--- start Information shown ---

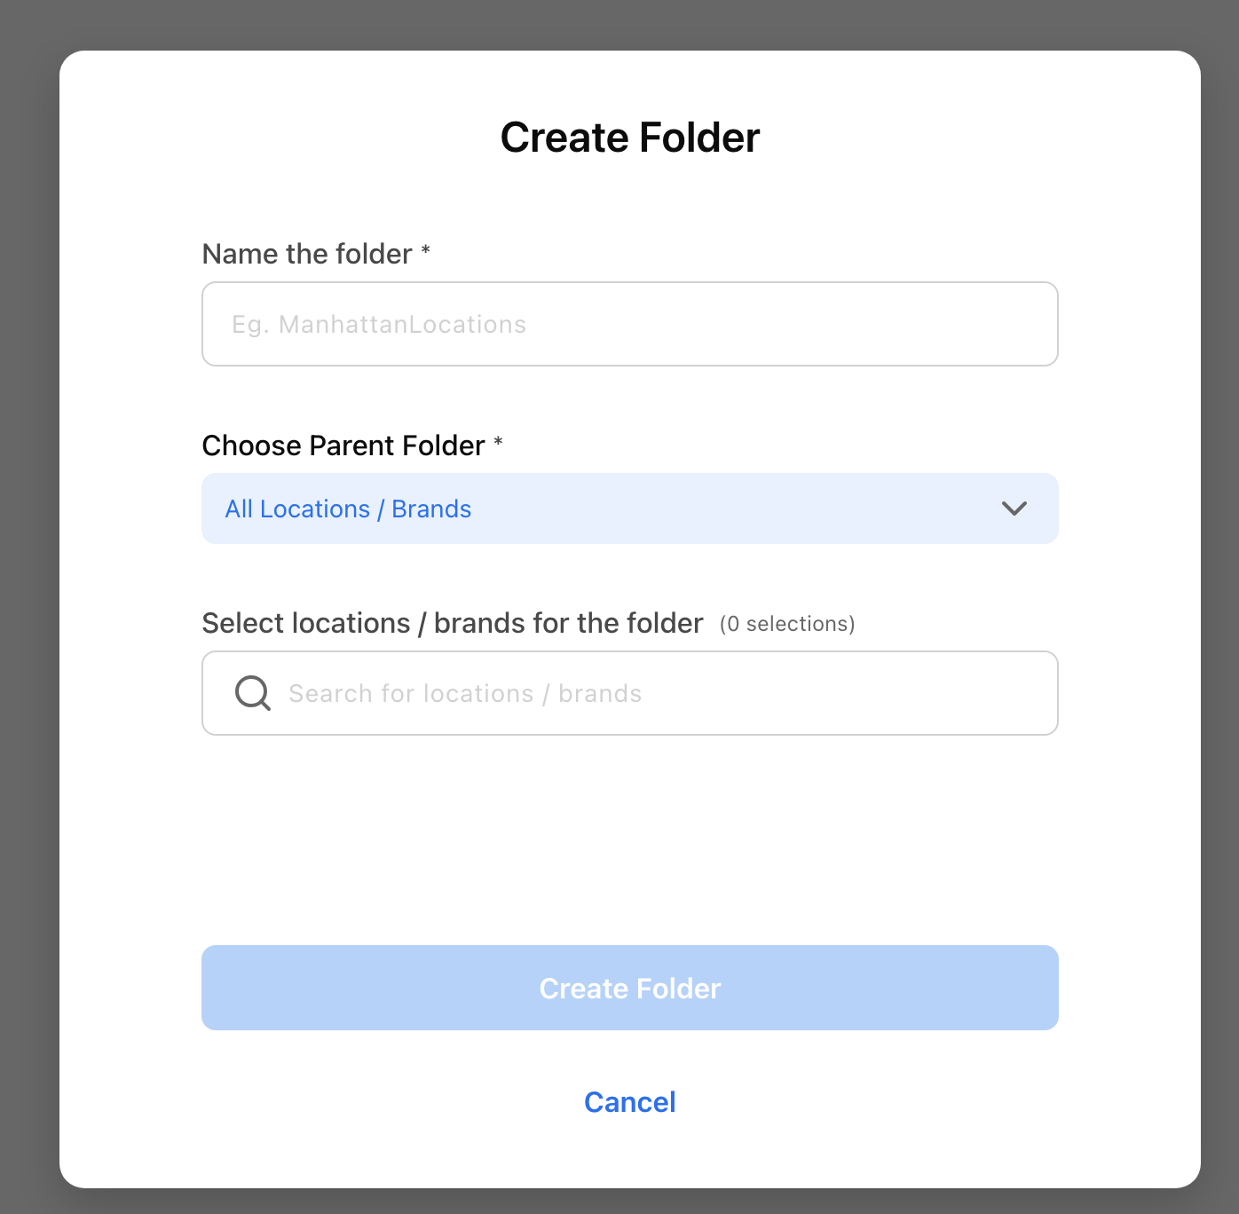Select the All Locations / Brands value text
The image size is (1239, 1214).
coord(348,508)
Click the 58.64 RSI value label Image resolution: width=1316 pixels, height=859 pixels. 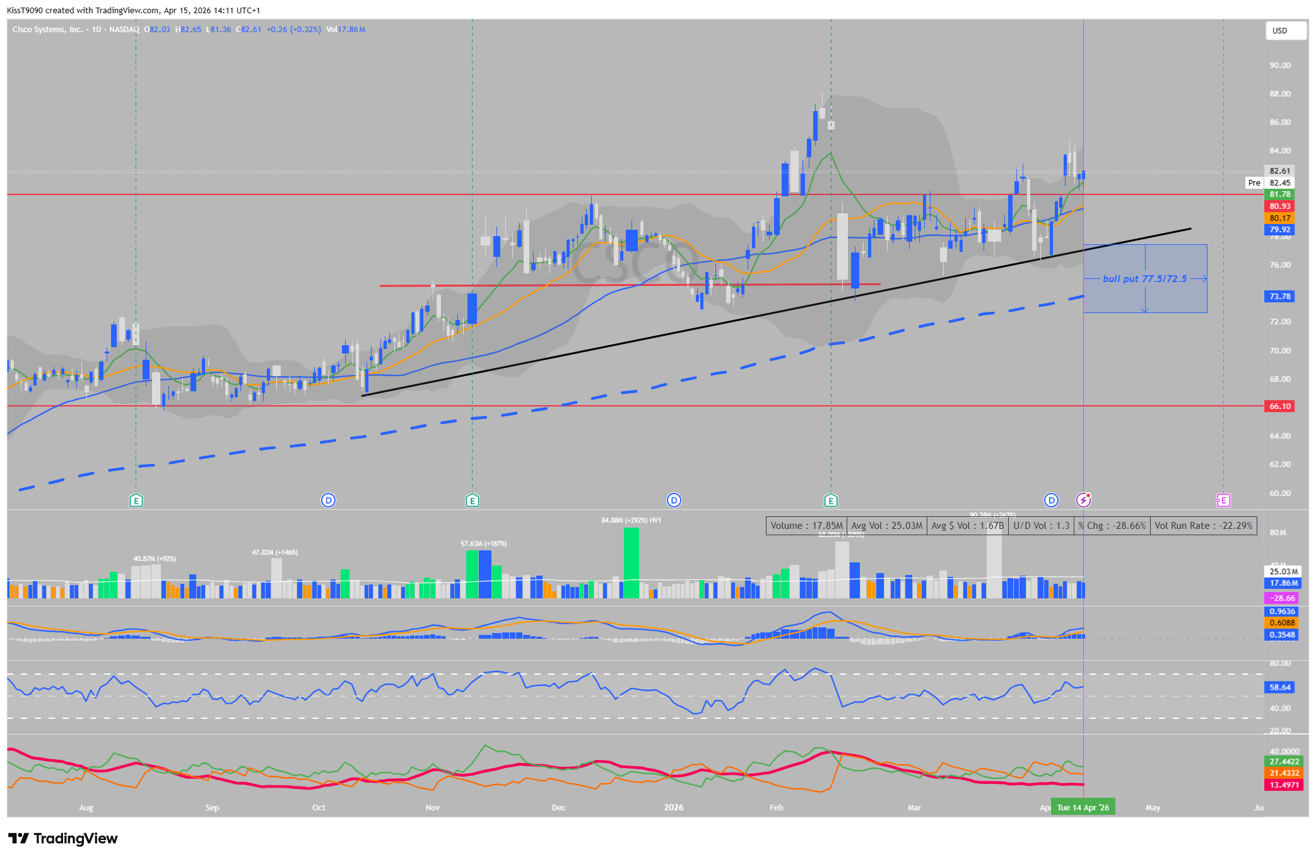pos(1279,687)
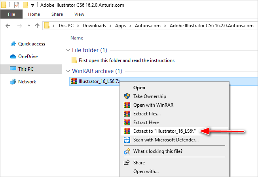
Task: Switch to the View ribbon tab
Action: [79, 14]
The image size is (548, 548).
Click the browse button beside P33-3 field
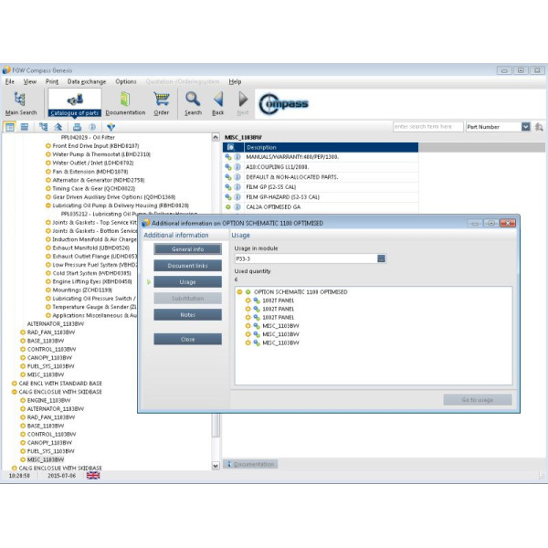381,258
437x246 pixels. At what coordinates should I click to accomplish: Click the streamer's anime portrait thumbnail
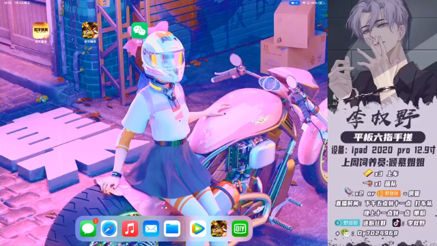click(382, 53)
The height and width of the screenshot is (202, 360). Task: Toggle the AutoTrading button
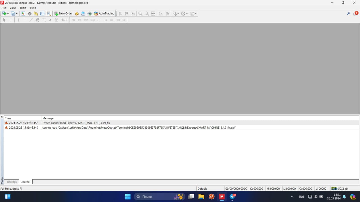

--- end Information shown ---

● To do: Swap "portrait" for "avatar" in the listing, from the line containing "The image size is (548, 548)." through the end of the listing, and return only that stretch with nothing else changed. Leave the pictures out.

● Response:
The image size is (548, 548).
Click the browse button beside P33-3 field
381,258
437x246 pixels. At what coordinates should I click to accomplish: Click the streamer's anime avatar thumbnail
click(382, 53)
The height and width of the screenshot is (202, 360). Task: Toggle the AutoTrading button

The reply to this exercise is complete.